Provided data →
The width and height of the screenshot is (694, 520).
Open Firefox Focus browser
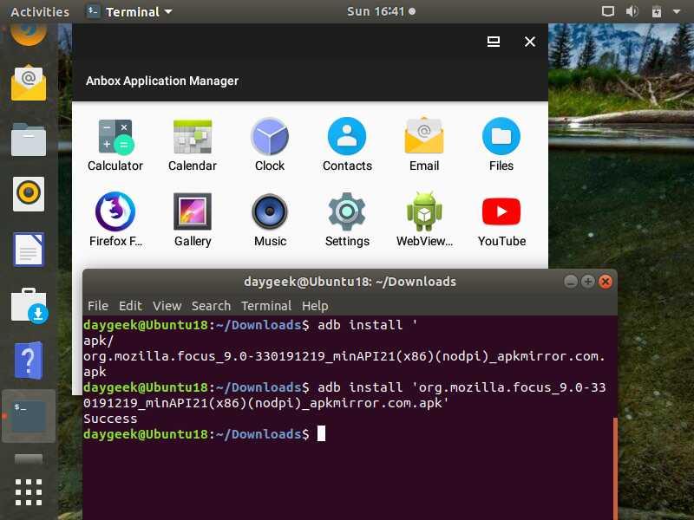point(115,214)
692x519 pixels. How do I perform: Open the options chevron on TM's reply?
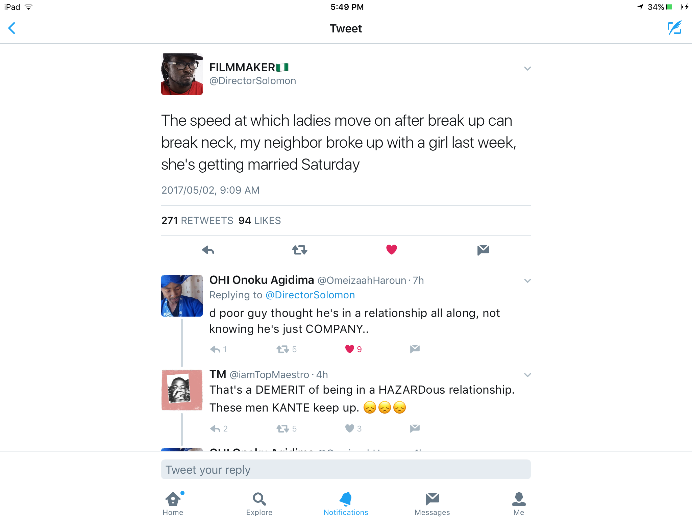527,375
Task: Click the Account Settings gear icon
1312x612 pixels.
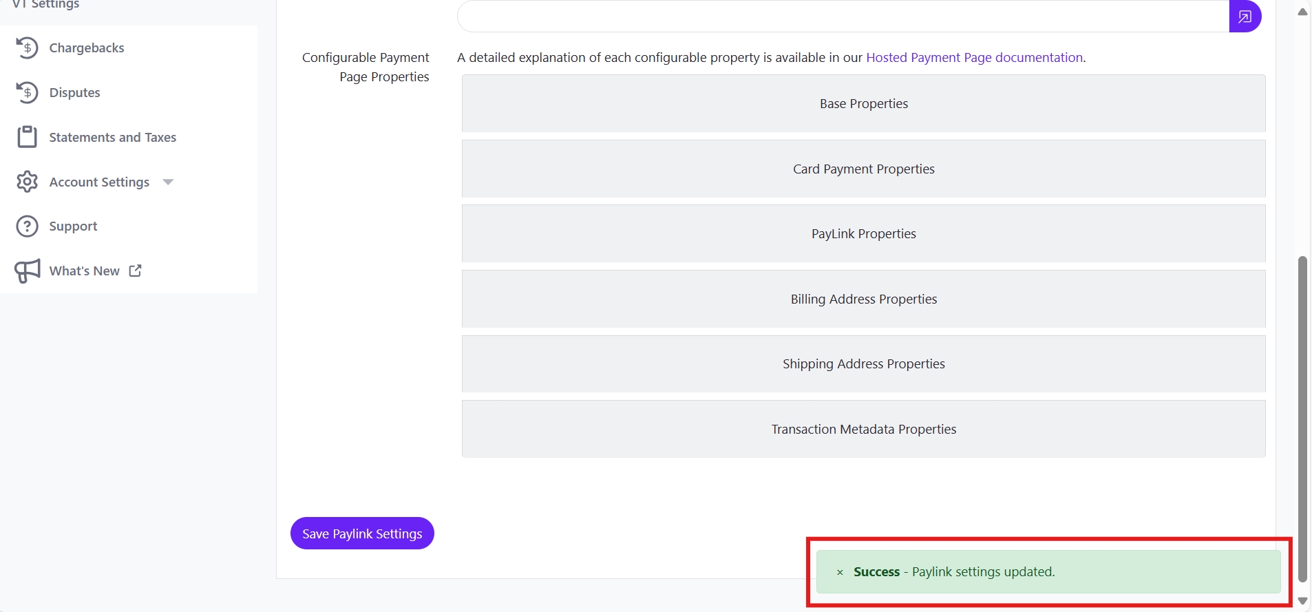Action: [x=27, y=182]
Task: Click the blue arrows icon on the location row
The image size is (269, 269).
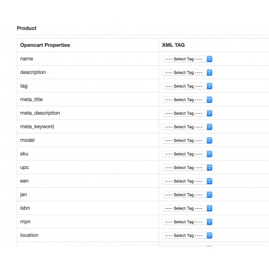Action: tap(209, 236)
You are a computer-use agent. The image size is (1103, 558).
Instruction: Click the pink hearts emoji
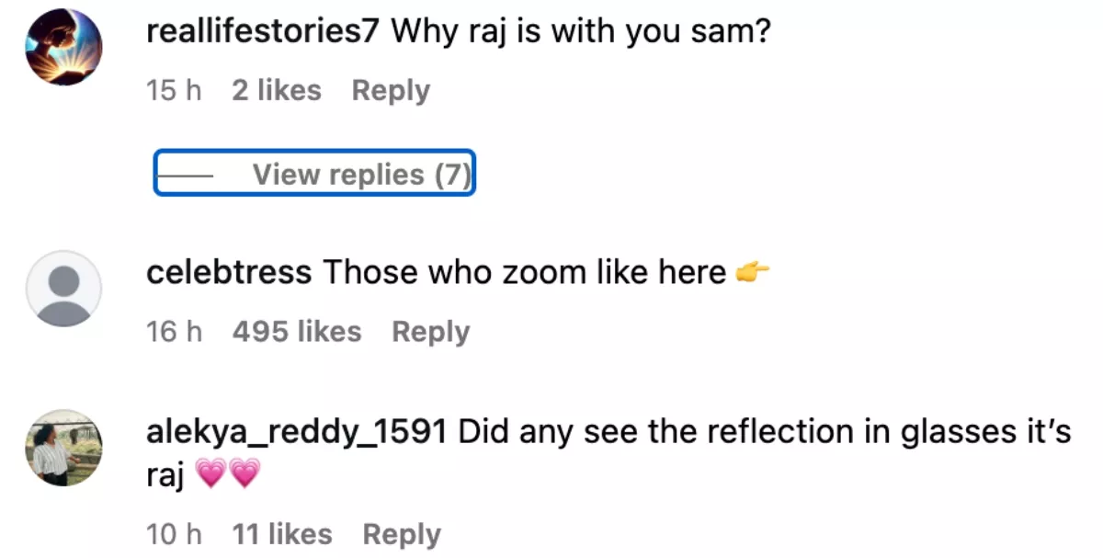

Work instructions → Swap "Click" for "Select" everywhere in the records above and repeat them with nothing else changed. Leave the pictures out.

Answer to this problem →
The width and height of the screenshot is (694, 520).
Open Firefox Focus browser
point(115,214)
692x519 pixels. How do I perform: Open the options chevron on TM's reply?
527,375
Task: Select the Account Settings gear icon
1312x612 pixels.
Action: [x=27, y=182]
Task: Select the blue arrows icon on the location row
The image size is (269, 269).
Action: tap(209, 236)
You are a computer-use agent. The image size is (1103, 558).
Instruction: Select the pink hearts emoji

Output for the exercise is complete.